_Recorded data_.
::::::::
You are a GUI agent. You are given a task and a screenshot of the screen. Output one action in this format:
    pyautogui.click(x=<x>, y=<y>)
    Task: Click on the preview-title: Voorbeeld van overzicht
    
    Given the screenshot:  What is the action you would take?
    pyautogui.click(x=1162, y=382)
::::::::
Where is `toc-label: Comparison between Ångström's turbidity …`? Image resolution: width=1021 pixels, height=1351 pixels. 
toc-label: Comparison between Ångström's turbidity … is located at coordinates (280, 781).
::::::::
Rewrite the data from the line containing "pixels, height=1351 pixels." through the line containing "toc-label: Comparison between Ångström's turbidity … is", replacing "Image resolution" with "Display resolution" and leaving everything else unchanged.

_Solved exercise_.
Where is `toc-label: Comparison between Ångström's turbidity …`? Display resolution: width=1021 pixels, height=1351 pixels. 
toc-label: Comparison between Ångström's turbidity … is located at coordinates (280, 781).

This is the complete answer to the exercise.